Aug 04 (Nikkei) - Japanese retail group Seven i Holdings plans to expand its web of U.S. convenience stores to 20,000 following the $21 billion deal to buy American counterpart Speedway, it was learned Monday.
The company's 7-Eleven chain is already the biggest in the U.S., with about 9,000 stores. In addition to Speedway's 4,000 or so existing outlets, the group plans to further build the network, distancing itself from Canada's Alimentation Couche-Tard, the No. 2 operator in the U.S., which has around 6,000 including Circle K shops.
The plans were revealed in an earnings conference of U.S. oil refiner Marathon Petroleum, Speedway's current owner.
"We plan to work hand in hand with Seven-Eleven as they grow out their portfolio," Marathon President and CEO Michael Hennigan said. "They have a stated goal to expand to about 20,000 stores."
Hennigan said the two sides have "a second agreement" under which Marathon will continue to supply the network "beyond the existing Speedway situation."
The fusion of online and brick-and-mortar stores is proceeding apace in the U.S., spurred by the spread of the novel coronavirus.

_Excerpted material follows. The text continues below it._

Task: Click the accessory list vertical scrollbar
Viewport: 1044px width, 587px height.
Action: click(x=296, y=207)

With the $21 billion deal, Seven & i accelerates its effort to challenge Amazon.com and other rivals online in one of the world's biggest retail markets.

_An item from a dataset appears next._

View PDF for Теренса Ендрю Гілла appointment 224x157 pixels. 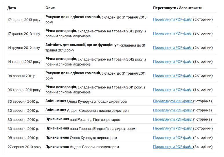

The deal, the biggest corporate acquisition worldwide since the coronavirus outbreak early this year, also will be Seven & i's biggest such purchase, easily surpassing its $3.1 billion acquisition of Texas-based convenience store chain Sunoco LP in 2018.
Seven & i abandoned its initial bid for Speedway this spring, after it failed to reach an agreement on the price in exclusive negotiations with Marathon. Some of the Japanese retailer's board members said the price tag, said to be about $22 billion, was too big.